- _What to do_: After finding "Image resolution: width=600" in the data, write out its line and all following lines without change, up to and including the last one. Leave out pictures.

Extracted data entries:
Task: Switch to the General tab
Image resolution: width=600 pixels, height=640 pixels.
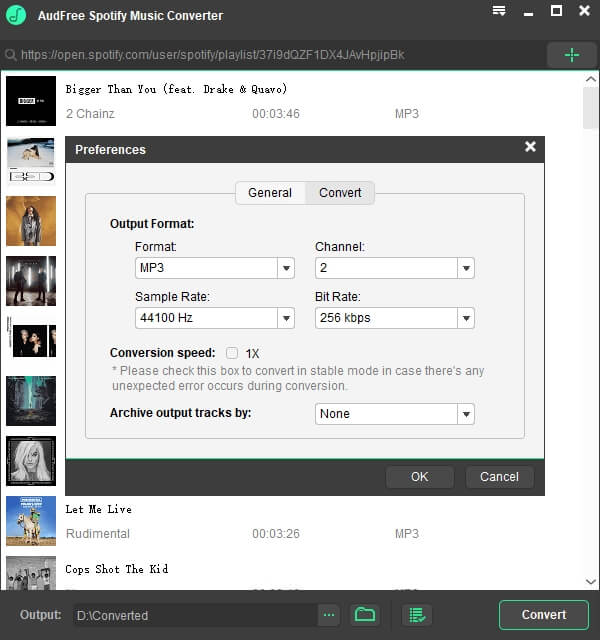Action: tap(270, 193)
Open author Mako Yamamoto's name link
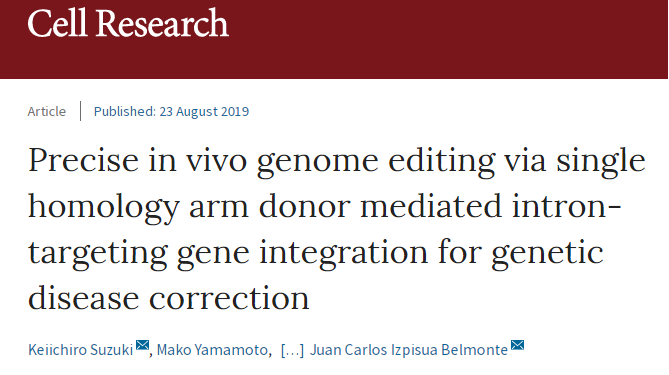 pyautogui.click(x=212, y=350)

- _Problem solution_:
Image resolution: width=600 pixels, height=640 pixels.
Action: tap(270, 193)
Open author Mako Yamamoto's name link
 pyautogui.click(x=212, y=350)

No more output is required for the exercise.